The Document Insights Engine Configuration has the following parameters:
  • instructions: required. Instructions for the AI describing what to extract from the PDF. Can also use alias instruction.
  • pdf_files: required. PDF files to extract insights from. Can be file uploads, URLs, or file IDs. Supports multiple files (comma/newline separated). Can also use alias pdf_file.
  • batch_size: optional. Number of PDF pages to process in each batch (default: 10, range: 1-50). Larger batches are faster but may affect quality.
  • model: optional. The AI model to use (default: gpt-4.1-2025-04-14).
  • temperature: optional. Controls randomness in output (default: 0.0). Range: 0.0 (deterministic) to 1.0 (most random).
  • use_source: optional. Trace the sources of extracted data (default: False). Adds cost when enabled.
  • convert_to_images: optional. Convert PDF pages to images and send to the model along with text (default: True). Improves extraction for visual documents.
  • output_schema: optional. JSON schema defining the structure of data to extract. Follows the standard JSON schema specification.
See Template Strings for dynamic parameter configuration.

Engine Output

The output will be a JSON value matching the structure specified in the output_schema (if defined).

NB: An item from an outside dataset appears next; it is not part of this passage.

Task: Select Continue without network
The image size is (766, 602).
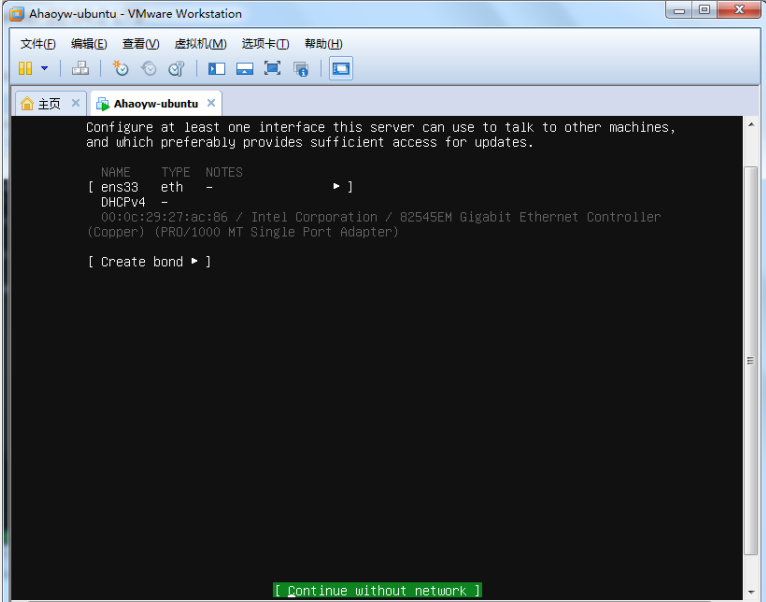Action: click(x=377, y=591)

Without a schema, returns extracted content in a default format.

Example Usage

1

Create an Agent

Click on the “Add Agent” button in the top right corner of the Agents page.
Enter a name and an optional description of your Agent.
2

Select the Document Insights Engine

3

Configure the engine

$ starts a template string
  • instructions: $instructions
  • pdf_files: $pdf_files
  • batch_size: 10
  • model: gpt-4.1-2025-04-14
  • temperature: 0.0
  • convert_to_images: True
  • output_schema: Copy and paste the JSON schema below:
{
  "type": "array",
  "items": {
    "type": "object",
    "properties": {
      "row_name": {
        "type": "string",
        "description": "The name of a row"
      },
      "value_1": {
        "type": "string",
        "description": "The monetary value for the first period"
      },
      "value_2": {
        "type": "string",
        "description": "The monetary value for the second period"
      },
      "type": {
        "type": "string",
        "description": "Asset type classification"
      }
    },
    "description": "A row in the financial statement"
  },
  "description": "All entries from the financial statement table"
}
You can click Use Widget to view the JSON schema in the UI.
4

Create the Agent

Hit the Create button.
5

Run a job

Create a new job and provide:
  • instructions: “Extract all rows from the ASSETS table in the balance sheet”
  • pdf_files: Upload or provide a URL to a PDF document
6

View the Results

Click View on the job to see its status and results.
Scroll down to see the extracted data matching your output schema.